Based on your recent Google searches, I gather that I am not the only one drowning in beet greens, turnip greens, collar greens, chard, and kale. Earlier this week I went out to my garden and cut about 5 pounds of kale, turnip greens, and beet greens. This seemed like a manageable project. That’s when my CSA showed up with about a pound each of collards, red beet greens, yellow beet greens, spinach, and frisée. We’ll eat the spinach and frisée in salads, but realistically there are only so many hearty greens that two people can eat in a week. My solution is procrastination: preserve them and figure out how to eat them in winter.
You’ve got three basic options: freezing, dehydrating, or canning. More ambitious folks can try fermenting, like I did with my bumper crop of bok choi last year. But let’s stick with the basics here.
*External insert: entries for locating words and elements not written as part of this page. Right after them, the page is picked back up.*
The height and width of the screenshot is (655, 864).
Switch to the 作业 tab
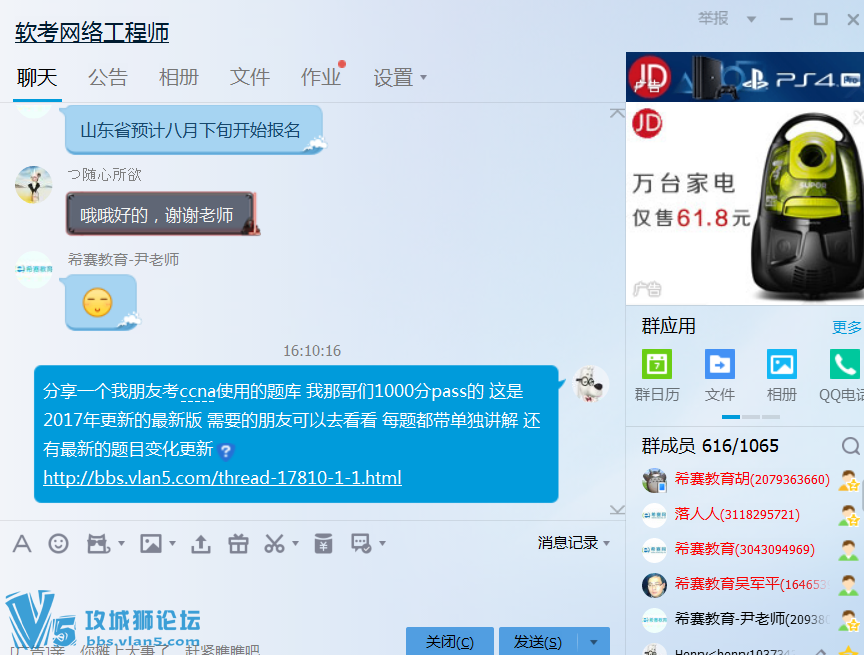321,77
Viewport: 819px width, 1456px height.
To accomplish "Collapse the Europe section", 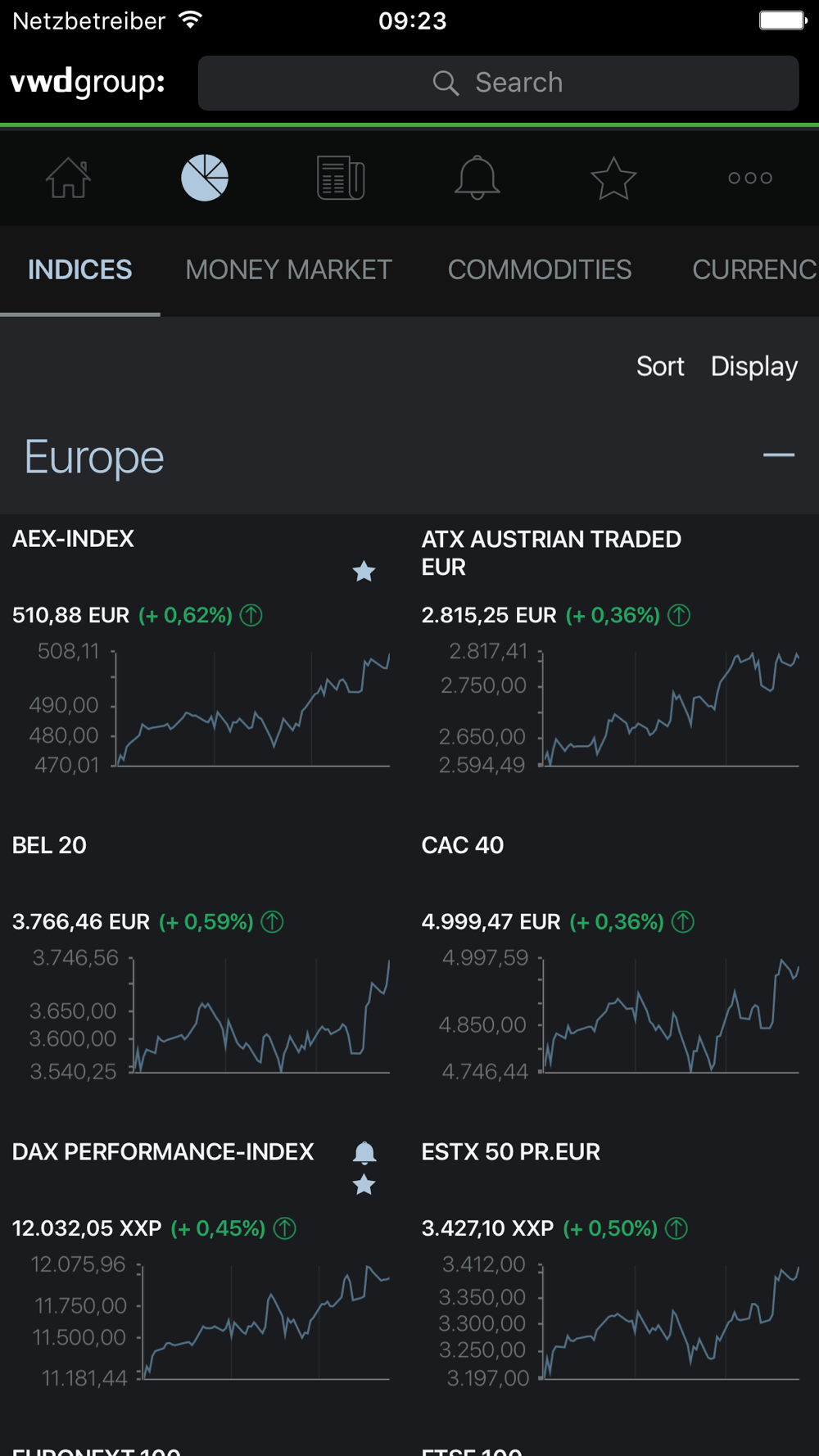I will point(778,455).
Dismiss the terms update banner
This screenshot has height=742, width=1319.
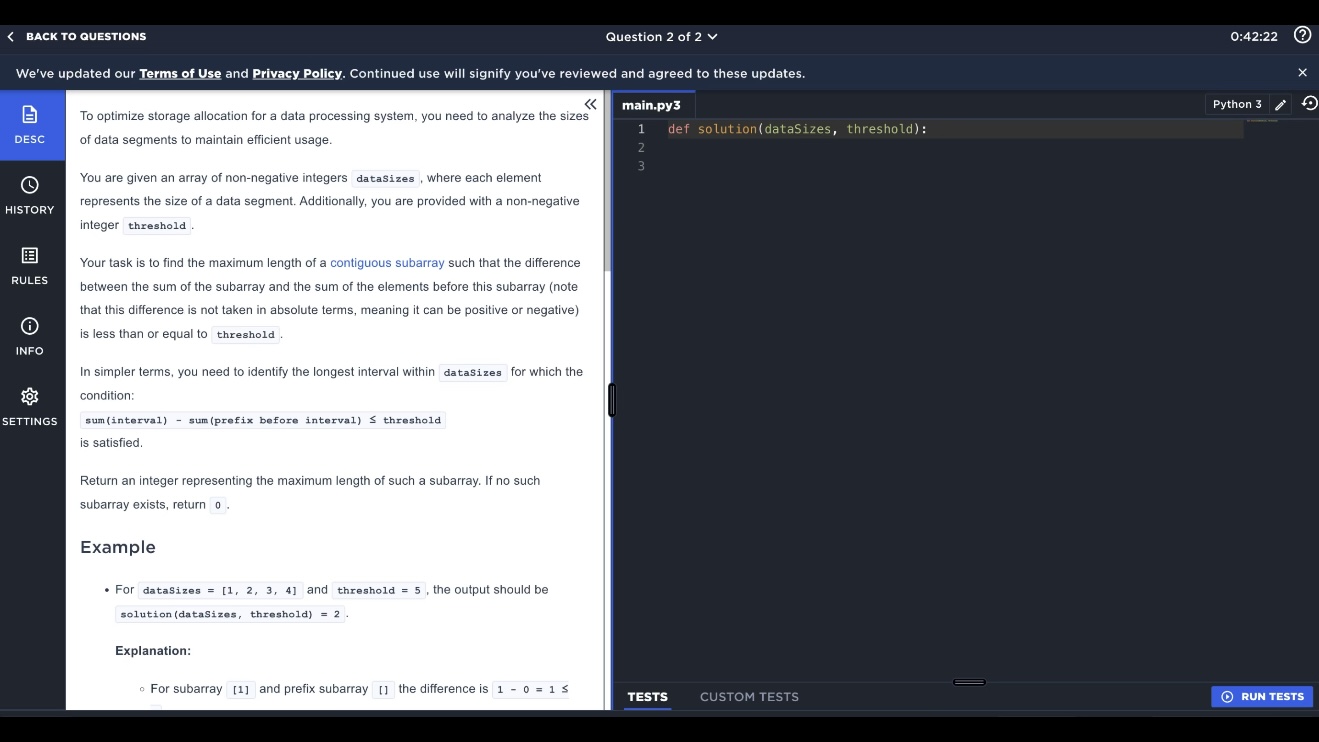click(1302, 73)
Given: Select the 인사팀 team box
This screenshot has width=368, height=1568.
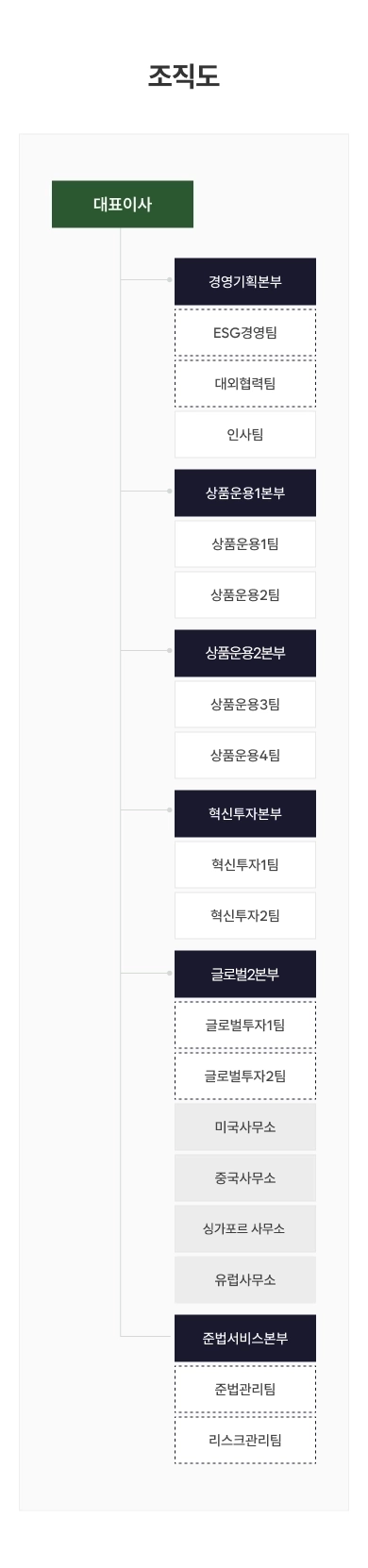Looking at the screenshot, I should pos(245,434).
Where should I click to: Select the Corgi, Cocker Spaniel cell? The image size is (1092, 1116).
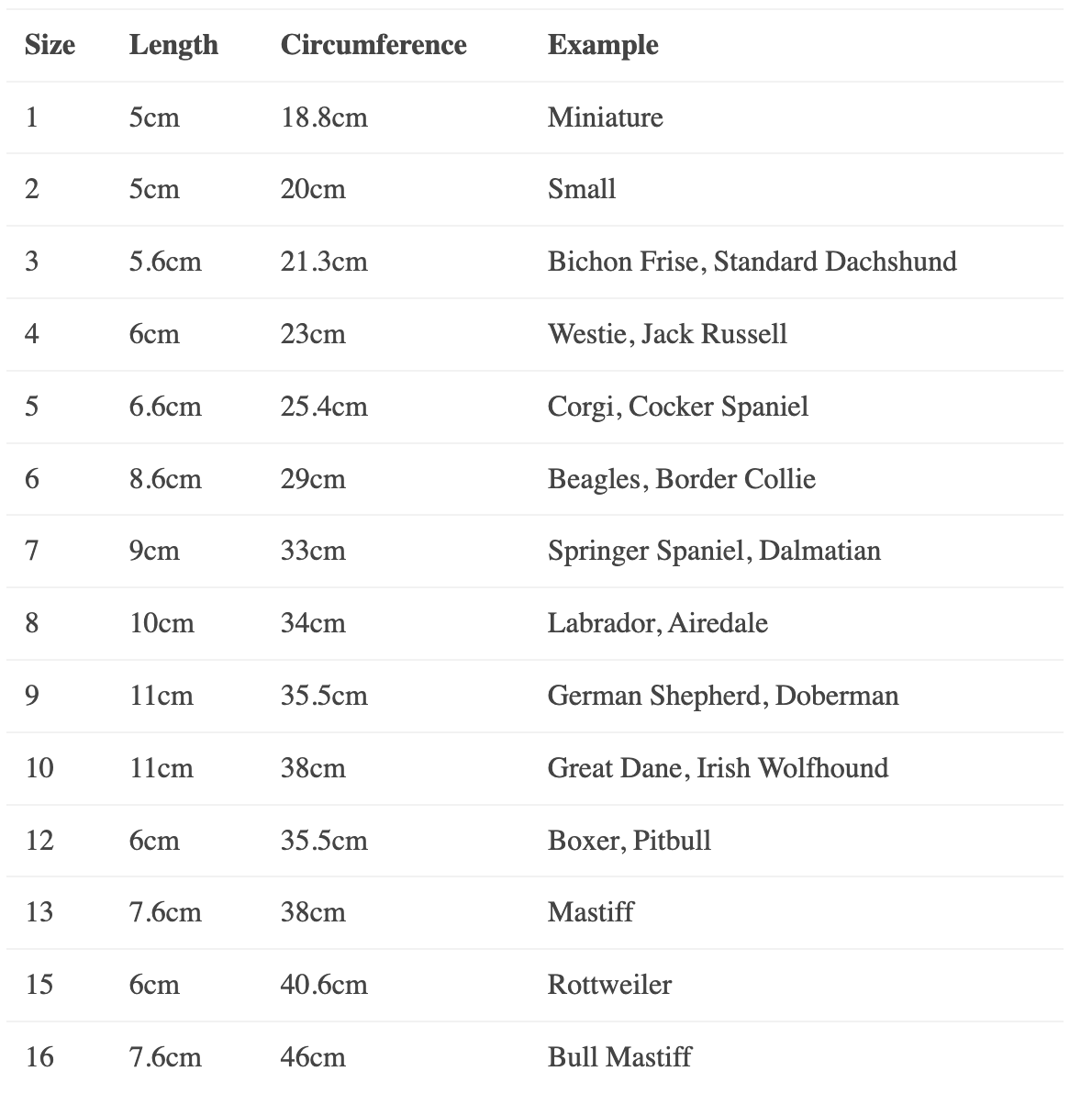[677, 406]

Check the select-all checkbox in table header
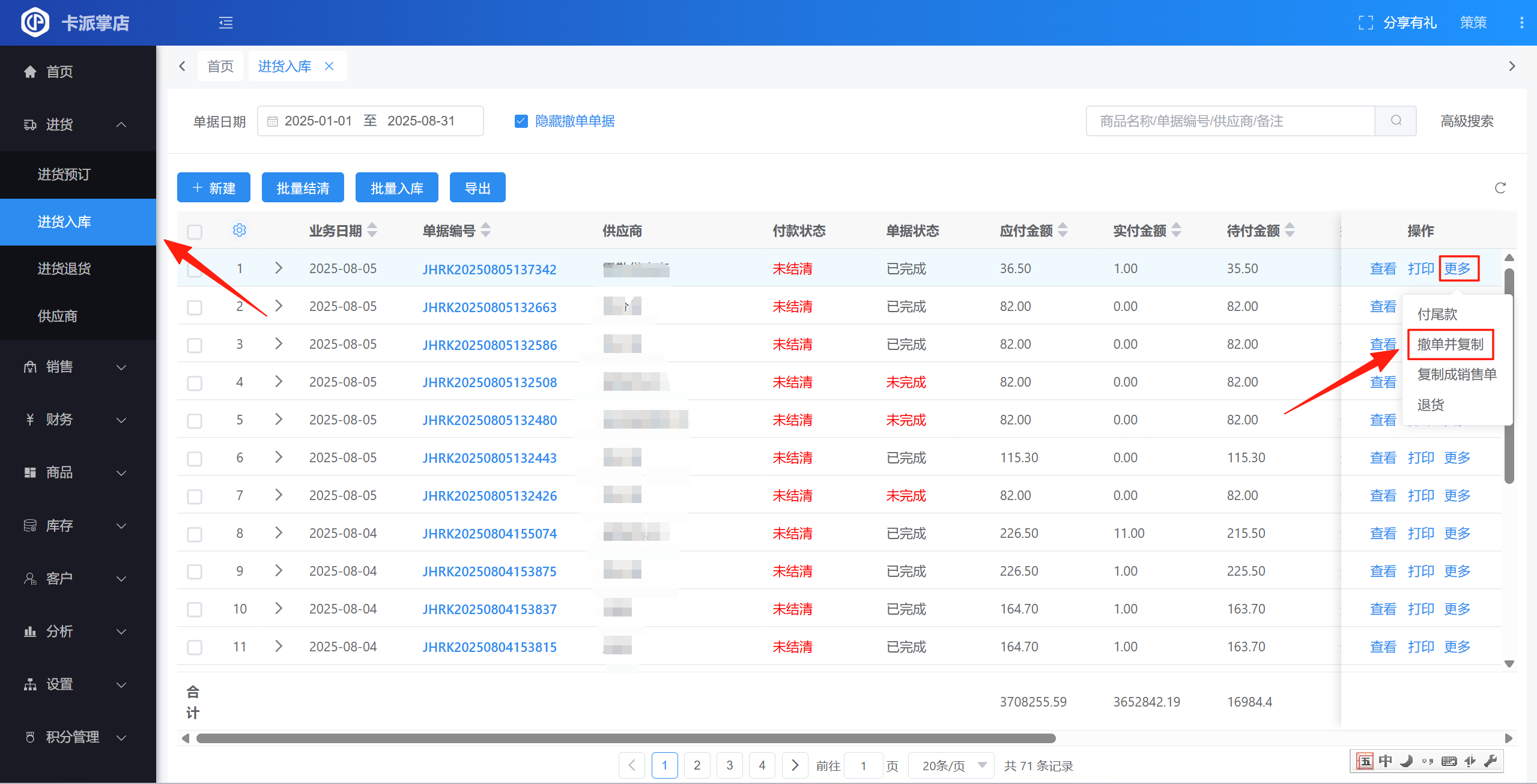coord(195,231)
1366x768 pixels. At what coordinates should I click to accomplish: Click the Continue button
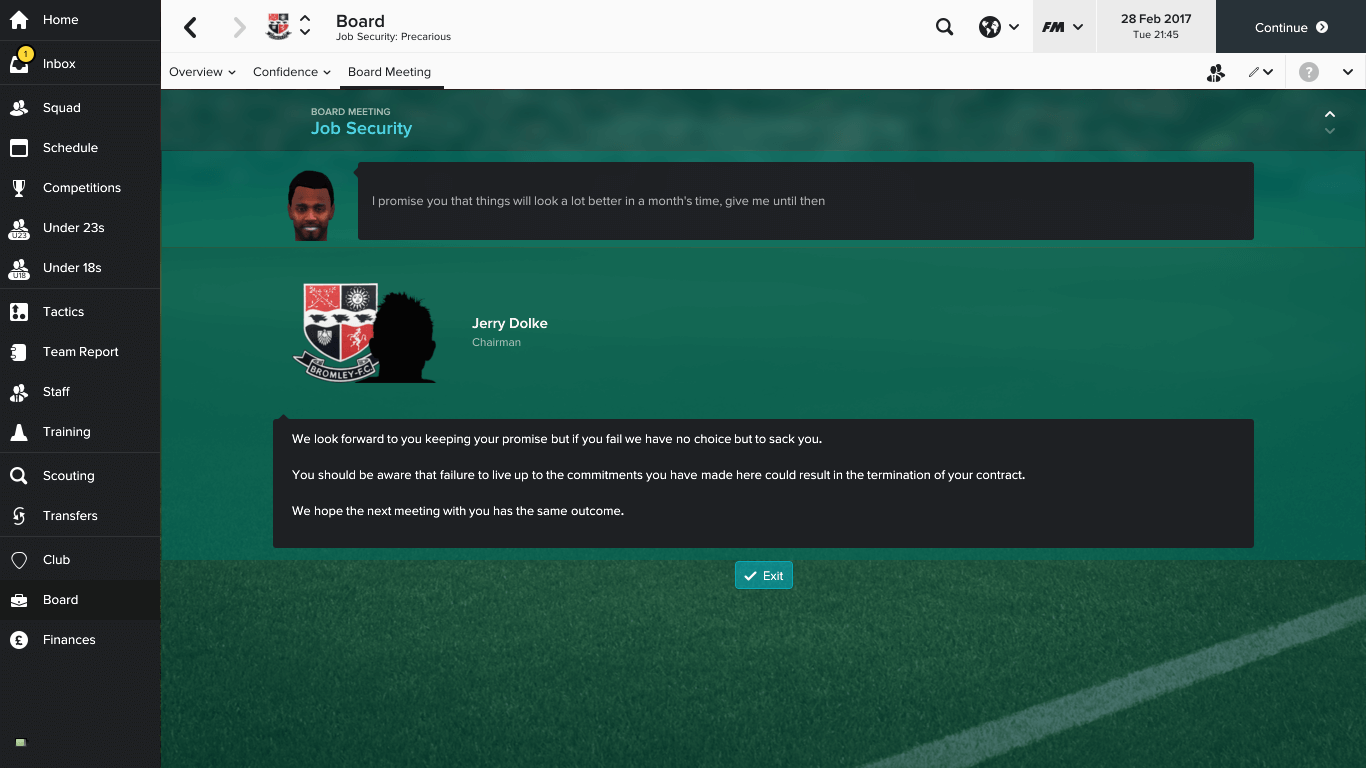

This is the easiest, and probably the best, solution. It’s very, very easy to freeze greens. You just blanch them, cool them in an ice bath, and freeze. I’ve got step-by-step instructions and photos here. Assuming you’ve got a good freezer, these will keep very well for a year. We used ours all winter in soups, stews, pastas, dips, and even just sauteed with garlic. They shrink dramatically when blanched—plan on about a pound of fresh greens to make about two cups.
For most people, this is the way to go. If, however, you have limited freezer space, you live in an area that experiences frequent power outages, or are planning for a future without electricity, you need other options. Alas, they’re not great. But, you asked, so here goes.
Are you one of those people who likes to sprinkle seaweed flakes over your rice bowl at the local health food store? Then you might like this. Steam your greens just until they’re wilted. Transfer them to dehydrator trays and dry at a low temperature (say, 110ºF) just until they’re crispy. You’ll want to keep an eye on them—within two hours, mine looked like this:
Now what, you may ask, would you do with dehydrated turnip greens? That’s an excellent question. I rehydrated some with a little bit of room temperature water, and they looked pretty good. The problem was that they had no perceptible taste. In the end, I crumbled them up and stuck them in a spice jar:
I sprinkled an entire leaf’s worth of flakes over a bowl of roasted potatoes and couldn’t tell they were there. I suspect that they’re still fairly nutritious, though, so maybe this isn’t such a bad way to incorporate hearty greens into your diet. I guess.
The things I do for science.
Yes, it is possible to can hearty greens. It requires a pressure cooker and a processing time of 1 hour, 10 minutes for pints and 1 hour, 30 minutes for quarts. Yes, you read that right. And after you’ve subjected these poor, innocent vegetables to 240ºF to more than an hour, you get this appetizing product:
The nutritional value of all of this is questionable. They taste about like you would expect them to. If, however, you have absolutely no other options and feel strongly about having a pantry full of shelf-stable vegetables, this technique will serve you well. But Lordy, do they smell bad. Here’s how you do it.
1) Bring about 3 quarts of water to a boil. You need 2 quarts for the pressure canner, plus some extra to pour over the greens.
2) Steam the greens until wilted. Cut them into manageable pieces.
3) Stuff the greens into canning jars. Add 1/2 t. salt per jar (optional) and cover with boiling water, leaving 1″ headspace. Don’t forget to remove the air bubbles. Adjust two-piece lids.
4) Transfer the jars to a rack on a pressure canner. Pour in 2 quarts of boiling water. Lock the lid into place, but do not place the regulator on the steam vent. Turn on the heat and exhaust steam from the vent for 10 minutes. Then place the regulator on the steam vent and bring the canner to 10 pounds of pressure. Start timing once the regulator starts rocking—70 minutes for pints, 90 minutes for quarts. (If this is confusing, see the step-by-step directions, with pictures, in this post.)
5) Turn off the heat and let the pressure drop of its own accord. When the pressure has dropped, remove the regulator. Now open all your windows. After waiting a few more minutes, open the lid away from your body. The pungent aroma of overcooked turnip greens will fill your house, and you’ll have all the shelf-stable greens you want. Plan on 2 to 5 pounds per pint, depending on the kind of greens involved. Um, yum?